U.S. Tariffs on EU Cars May Cost Germany 15 Billion Euros

On Friday, May 1, U.S. President Trump once again employed his customary tariff tactic, stating that starting "next week," tariffs on cars imported from the European Union into the United States would be raised to 25%. As justification, he accused the EU of failing to uphold the trade agreement reached last summer. He also expressed on social media that he was "pleased" with this new measure targeting major trading partners.

The latest tariff measures apply to both passenger cars and larger vehicles (referred to in English as "trucks"), though no specific vehicle subcategories were mentioned. Trump added: "It has been clearly understood and agreed upon that if they produce cars and trucks in factories within the United States, they will not be subject to any tariffs."

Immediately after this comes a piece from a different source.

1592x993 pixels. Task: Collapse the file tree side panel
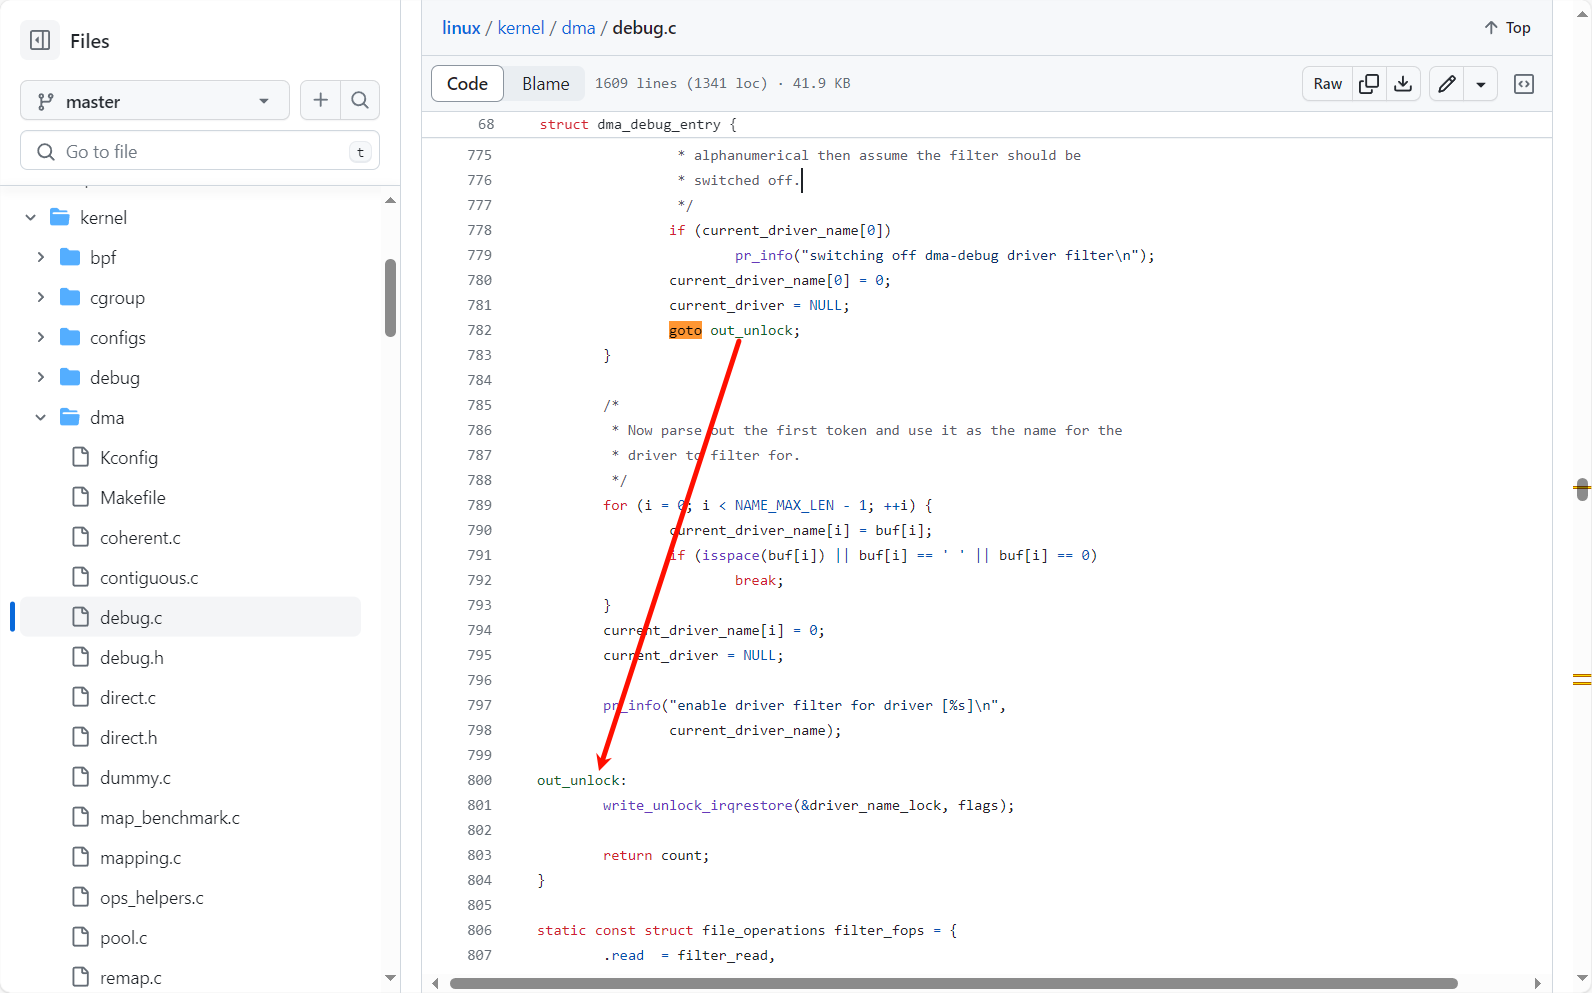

Notably, this statement came just days after Trump clashed with German Chancellor Merz over issues related to the Iran conflict. After announcing the tariff move, Trump took a provocative tone toward Germany, saying he had already "informed the beautiful country of Germany" of this decision, and accusing Mercedes and BMW manufacturers of "exploiting Americans for years."

This dispute with German Chancellor Merz was merely a catalyst. Why is Trump now targeting trade with Europe again at this moment?

It's well known that, during both his first and current second term, this U.S. president has made tariffs a central tool of his economic and foreign policy. Previously, he imposed additional tariffs on specific industries—especially automobiles and steel—and attempted to maintain existing tariffs on nearly all other imported goods. However, these measures have recently been struck down by the U.S. Supreme Court. After months of negotiations, the EU and the U.S. reached an agreement in July to limit tariffs on European cars and auto parts to 15% (instead of 25%). Japan and South Korea received similar treatment. In exchange, the EU agreed to eliminate tariffs on most U.S. products entering the European market. Nevertheless, the approval process for this agreement across the EU’s 27 member states has not yet been fully completed.

Wendy Cutter, a former senior U.S. official involved in trade negotiations, said Trump “has clearly lost patience.” Speaking to AFP, she stated: “He hopes to pressure Brussels into accelerating the EU’s internal procedures.” The EU delegation in Washington responded to AFP inquiries by saying the EU “is implementing its commitments to Washington according to standard legislative procedures and has kept the U.S. government fully informed throughout the process.” The delegation added that if the U.S. fails to fulfill its obligations under the agreement, “we will retain all options available to protect EU interests.” Additionally, European Parliament members approved the trade agreement in late March, but with several conditions attached, criticizing the agreement for being unbalanced and expressing strong distrust toward the U.S. president. The agreement still requires final votes from individual member states.

It is thus clear that Trump’s sudden announcement to raise car tariffs stems partly from his own impatience and partly from growing frustration with Europe, once considered a key ally.

If implemented, Germany would be hit first. According to data from the German Association of the Automotive Industry (VDA), before Trump’s return to office, Germany—being a major car-producing nation—exported approximately 450,000 vehicles annually to the United States. One economic research institute estimates that Trump’s announced increase in tariffs on imports of cars and trucks from the EU could cost Germany nearly 15 billion euros in output. This estimate from the Kiel Institute for the World Economy (IfW) highlights the vulnerability of Europe’s largest economy when facing U.S. import tariffs, which have already caused billions in losses for Germany’s automotive industry. The institute’s director stated: “The impact will be significant. Looking further ahead, according to our analysis, output losses could reach around 30 billion euros.” The institute currently forecasts Germany’s economic growth rate for this year at 0.8%. Economists argue that this new U.S. policy will severely undermine Germany’s already weak economic growth. Furthermore, analysts note that other European countries with significant automotive industries—including Italy, Slovakia, and Sweden—will also suffer substantial losses.

In response to this new tariff policy, Germany has reacted cautiously. Jens Zudekum, chief advisor to Germany’s economics minister, urged caution in dealing with Trump. He said: “The EU should currently just observe. It is well known that Trump often quickly suspends or withdraws his publicly announced, exaggerated tariff threats.” He also added that the U.S. president has not explained why he believes the EU has violated the existing trade agreement, nor is it clear whether these latest tariff threats have legal basis.

Beyond trade disputes, since the outbreak of the Middle East conflict, Trump has consistently accused European allies of refusing to provide any military or logistical support for U.S. operations in the Strait of Hormuz against Iran. This clearly intensifies his frustration. Notably, following Chancellor Merz’s statement that “the U.S. clearly has no strategy on Iran,” the U.S. Department of Defense announced late on Friday, May 2, that it would withdraw about 5,000 troops from Germany within one year. Currently, roughly 35,000 U.S. military personnel are stationed in Germany.

Therefore, regardless of how this tariff policy ultimately unfolds, it is evident that the rift between the United States and the European Union—the traditional alliance—is deepening gradually.